WHAT IS BEING ASKED
Set down the material exactly. Keep every line.

PROVIDED DATA
◇ ◇ ◇
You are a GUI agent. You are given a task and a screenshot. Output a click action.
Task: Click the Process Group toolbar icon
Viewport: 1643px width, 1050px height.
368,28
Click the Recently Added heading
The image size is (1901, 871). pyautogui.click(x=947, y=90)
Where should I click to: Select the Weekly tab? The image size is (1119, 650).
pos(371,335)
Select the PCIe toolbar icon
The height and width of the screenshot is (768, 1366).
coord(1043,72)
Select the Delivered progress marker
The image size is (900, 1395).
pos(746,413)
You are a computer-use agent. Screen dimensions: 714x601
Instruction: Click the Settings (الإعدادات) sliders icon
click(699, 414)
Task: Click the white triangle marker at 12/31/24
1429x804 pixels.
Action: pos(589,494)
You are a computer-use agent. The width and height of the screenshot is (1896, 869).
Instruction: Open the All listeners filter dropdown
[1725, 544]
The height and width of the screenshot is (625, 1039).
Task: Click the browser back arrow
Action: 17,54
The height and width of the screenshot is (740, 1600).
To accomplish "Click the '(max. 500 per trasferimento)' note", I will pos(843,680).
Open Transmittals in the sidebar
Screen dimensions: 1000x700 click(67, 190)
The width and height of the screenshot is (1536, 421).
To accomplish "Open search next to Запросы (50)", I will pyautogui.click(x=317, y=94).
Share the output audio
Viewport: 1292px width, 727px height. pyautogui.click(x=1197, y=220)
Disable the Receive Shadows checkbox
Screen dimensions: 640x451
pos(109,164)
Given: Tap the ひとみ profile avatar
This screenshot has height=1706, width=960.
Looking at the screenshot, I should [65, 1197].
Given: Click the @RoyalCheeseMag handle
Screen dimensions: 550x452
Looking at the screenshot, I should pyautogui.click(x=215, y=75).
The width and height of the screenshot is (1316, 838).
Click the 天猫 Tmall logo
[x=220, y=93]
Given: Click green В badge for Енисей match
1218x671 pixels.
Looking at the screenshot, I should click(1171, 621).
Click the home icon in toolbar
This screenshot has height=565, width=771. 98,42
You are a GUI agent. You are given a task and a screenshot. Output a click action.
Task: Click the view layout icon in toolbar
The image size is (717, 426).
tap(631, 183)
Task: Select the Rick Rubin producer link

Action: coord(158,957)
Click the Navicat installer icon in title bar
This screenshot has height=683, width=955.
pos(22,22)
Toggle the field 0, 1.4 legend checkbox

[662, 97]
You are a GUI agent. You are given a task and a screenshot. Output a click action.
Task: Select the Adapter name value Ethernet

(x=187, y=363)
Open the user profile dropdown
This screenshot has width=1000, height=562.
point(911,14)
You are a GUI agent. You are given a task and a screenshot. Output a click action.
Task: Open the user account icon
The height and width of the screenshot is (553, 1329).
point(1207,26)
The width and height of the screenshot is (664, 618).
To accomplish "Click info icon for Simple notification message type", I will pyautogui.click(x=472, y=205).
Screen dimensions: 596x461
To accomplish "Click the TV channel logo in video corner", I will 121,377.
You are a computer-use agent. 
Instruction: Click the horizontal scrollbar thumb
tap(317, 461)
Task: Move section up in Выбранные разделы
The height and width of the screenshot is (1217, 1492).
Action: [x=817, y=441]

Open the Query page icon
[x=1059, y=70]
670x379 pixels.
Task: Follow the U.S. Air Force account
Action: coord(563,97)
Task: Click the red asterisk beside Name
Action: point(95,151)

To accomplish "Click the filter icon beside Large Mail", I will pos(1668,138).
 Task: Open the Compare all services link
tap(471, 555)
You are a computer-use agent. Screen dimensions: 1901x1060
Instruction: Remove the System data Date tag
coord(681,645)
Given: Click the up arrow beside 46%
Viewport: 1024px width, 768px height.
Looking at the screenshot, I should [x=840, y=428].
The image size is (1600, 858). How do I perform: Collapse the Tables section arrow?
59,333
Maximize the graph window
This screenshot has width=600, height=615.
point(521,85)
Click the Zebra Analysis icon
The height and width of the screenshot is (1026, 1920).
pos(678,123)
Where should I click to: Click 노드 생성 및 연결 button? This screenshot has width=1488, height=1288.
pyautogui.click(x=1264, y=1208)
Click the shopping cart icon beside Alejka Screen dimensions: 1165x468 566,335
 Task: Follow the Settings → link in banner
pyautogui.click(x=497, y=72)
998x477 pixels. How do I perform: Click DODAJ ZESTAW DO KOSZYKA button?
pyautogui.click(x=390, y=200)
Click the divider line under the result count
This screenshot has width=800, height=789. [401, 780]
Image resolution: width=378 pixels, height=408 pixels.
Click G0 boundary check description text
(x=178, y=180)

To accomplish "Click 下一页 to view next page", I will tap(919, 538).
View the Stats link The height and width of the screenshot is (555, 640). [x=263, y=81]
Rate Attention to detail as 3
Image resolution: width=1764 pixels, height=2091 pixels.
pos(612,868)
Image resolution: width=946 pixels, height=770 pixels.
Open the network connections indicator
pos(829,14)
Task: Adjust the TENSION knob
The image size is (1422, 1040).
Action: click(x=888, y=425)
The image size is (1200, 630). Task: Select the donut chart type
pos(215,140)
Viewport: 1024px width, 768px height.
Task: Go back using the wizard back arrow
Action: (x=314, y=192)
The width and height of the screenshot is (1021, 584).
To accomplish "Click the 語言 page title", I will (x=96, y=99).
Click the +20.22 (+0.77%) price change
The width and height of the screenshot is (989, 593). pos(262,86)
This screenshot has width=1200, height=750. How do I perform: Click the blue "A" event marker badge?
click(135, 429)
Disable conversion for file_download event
◇ ◇ ◇
OUTPUT FOR THIS EXERCISE
You are a GUI agent. You are given a task and a screenshot. Output a click action.
Task: Click the Process Group toolbar icon
Viewport: 1643px width, 1050px height.
368,28
Click the Recently Added heading
The image size is (1901, 871). pyautogui.click(x=947, y=90)
Where should I click to: Select the Weekly tab? The image size is (1119, 650).
pos(371,335)
Select the PCIe toolbar icon
The height and width of the screenshot is (768, 1366).
coord(1043,72)
Select the Delivered progress marker
The image size is (900, 1395).
pos(746,413)
You are a computer-use agent. Screen dimensions: 714x601
Instruction: Click the Settings (الإعدادات) sliders icon
click(699, 414)
Task: Click the white triangle marker at 12/31/24
1429x804 pixels.
Action: pos(589,494)
You are a computer-use agent. The width and height of the screenshot is (1896, 869).
Instruction: Open the All listeners filter dropdown
[1725, 544]
The height and width of the screenshot is (625, 1039).
Task: Click the browser back arrow
Action: 17,54
The height and width of the screenshot is (740, 1600).
To accomplish "Click the '(max. 500 per trasferimento)' note", I will pos(843,680).
Open Transmittals in the sidebar
Screen dimensions: 1000x700 click(67, 190)
The width and height of the screenshot is (1536, 421).
To accomplish "Open search next to Запросы (50)", I will pyautogui.click(x=317, y=94).
Share the output audio
Viewport: 1292px width, 727px height. pyautogui.click(x=1197, y=220)
Disable the Receive Shadows checkbox
Screen dimensions: 640x451
pos(109,164)
Given: Tap the ひとみ profile avatar
This screenshot has height=1706, width=960.
Looking at the screenshot, I should [65, 1197].
Given: Click the @RoyalCheeseMag handle
Screen dimensions: 550x452
Looking at the screenshot, I should pyautogui.click(x=215, y=75).
The width and height of the screenshot is (1316, 838).
Click the 天猫 Tmall logo
[x=220, y=93]
Given: Click green В badge for Енисей match
1218x671 pixels.
Looking at the screenshot, I should click(1171, 621).
Click the home icon in toolbar
This screenshot has height=565, width=771. 98,42
You are a GUI agent. You are given a task and a screenshot. Output a click action.
Task: Click the view layout icon in toolbar
The image size is (717, 426).
tap(631, 183)
Task: Select the Rick Rubin producer link

Action: coord(158,957)
Click the Navicat installer icon in title bar
This screenshot has height=683, width=955.
pos(22,22)
Toggle the field 0, 1.4 legend checkbox

[662, 97]
You are a GUI agent. You are given a task and a screenshot. Output a click action.
Task: Select the Adapter name value Ethernet

(x=187, y=363)
Open the user profile dropdown
This screenshot has width=1000, height=562.
point(911,14)
You are a GUI agent. You are given a task and a screenshot. Output a click action.
Task: Open the user account icon
The height and width of the screenshot is (553, 1329).
point(1207,26)
The width and height of the screenshot is (664, 618).
To accomplish "Click info icon for Simple notification message type", I will pyautogui.click(x=472, y=205).
Screen dimensions: 596x461
To accomplish "Click the TV channel logo in video corner", I will 121,377.
You are a computer-use agent. 
Instruction: Click the horizontal scrollbar thumb
tap(317, 461)
Task: Move section up in Выбранные разделы
The height and width of the screenshot is (1217, 1492).
Action: [x=817, y=441]

Open the Query page icon
[x=1059, y=70]
670x379 pixels.
Task: Follow the U.S. Air Force account
Action: coord(563,97)
Task: Click the red asterisk beside Name
Action: point(95,151)

To accomplish "Click the filter icon beside Large Mail", I will pos(1668,138).
 Task: Open the Compare all services link
tap(471, 555)
You are a computer-use agent. Screen dimensions: 1901x1060
Instruction: Remove the System data Date tag
coord(681,645)
Given: Click the up arrow beside 46%
Viewport: 1024px width, 768px height.
Looking at the screenshot, I should [x=840, y=428].
The image size is (1600, 858). How do I perform: Collapse the Tables section arrow?
59,333
Maximize the graph window
This screenshot has width=600, height=615.
point(521,85)
Click the Zebra Analysis icon
The height and width of the screenshot is (1026, 1920).
pos(678,123)
Where should I click to: Click 노드 생성 및 연결 button? This screenshot has width=1488, height=1288.
pyautogui.click(x=1264, y=1208)
Click the shopping cart icon beside Alejka Screen dimensions: 1165x468 566,335
 Task: Follow the Settings → link in banner
pyautogui.click(x=497, y=72)
998x477 pixels. How do I perform: Click DODAJ ZESTAW DO KOSZYKA button?
pyautogui.click(x=390, y=200)
Click the divider line under the result count
This screenshot has width=800, height=789. [401, 780]
Image resolution: width=378 pixels, height=408 pixels.
Click G0 boundary check description text
(x=178, y=180)

To accomplish "Click 下一页 to view next page", I will tap(919, 538).
View the Stats link The height and width of the screenshot is (555, 640). [x=263, y=81]
Rate Attention to detail as 3
Image resolution: width=1764 pixels, height=2091 pixels.
pos(612,868)
Image resolution: width=946 pixels, height=770 pixels.
Open the network connections indicator
pos(829,14)
Task: Adjust the TENSION knob
The image size is (1422, 1040).
Action: click(x=888, y=425)
The image size is (1200, 630). Task: Select the donut chart type
pos(215,140)
Viewport: 1024px width, 768px height.
Task: Go back using the wizard back arrow
Action: (x=314, y=192)
The width and height of the screenshot is (1021, 584).
To accomplish "Click the 語言 page title", I will (x=96, y=99).
Click the +20.22 (+0.77%) price change
The width and height of the screenshot is (989, 593). pos(262,86)
This screenshot has width=1200, height=750. How do I perform: Click the blue "A" event marker badge?
click(135, 429)
Disable conversion for file_download event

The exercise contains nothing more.